Exercise: Rewrite the items from the line containing "Click the operating" through the line containing "The image size is (1067, 631). (x=309, y=191)", switching "instruction text" to "label" and keeping everything else the same. Omit the pictures from your answer.

Data for processing:
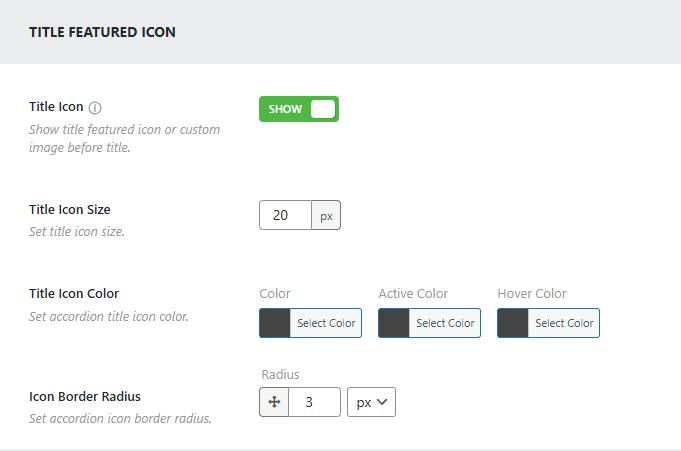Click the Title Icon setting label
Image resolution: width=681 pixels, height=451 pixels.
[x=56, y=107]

--

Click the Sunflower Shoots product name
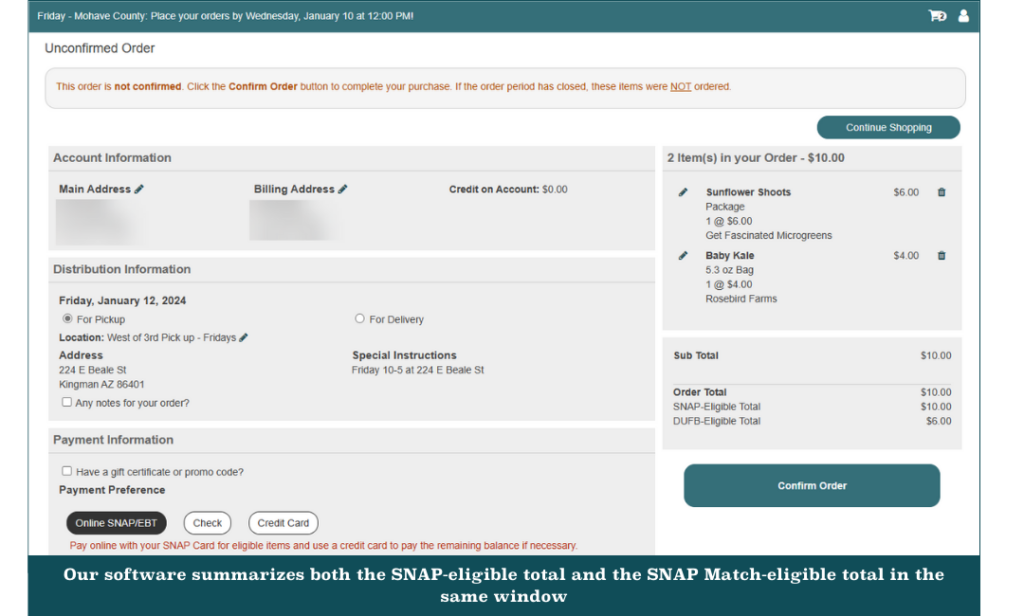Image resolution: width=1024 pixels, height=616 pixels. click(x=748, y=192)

...

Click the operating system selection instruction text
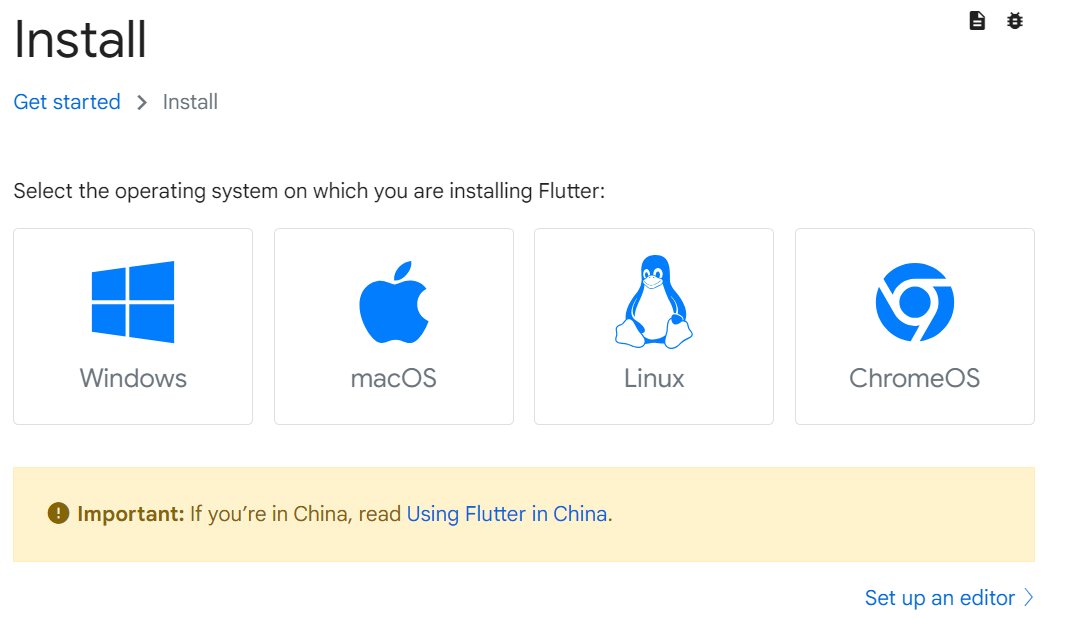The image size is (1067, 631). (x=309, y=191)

Solved problem:
Click the operating system selection label
The image size is (1067, 631). (x=309, y=191)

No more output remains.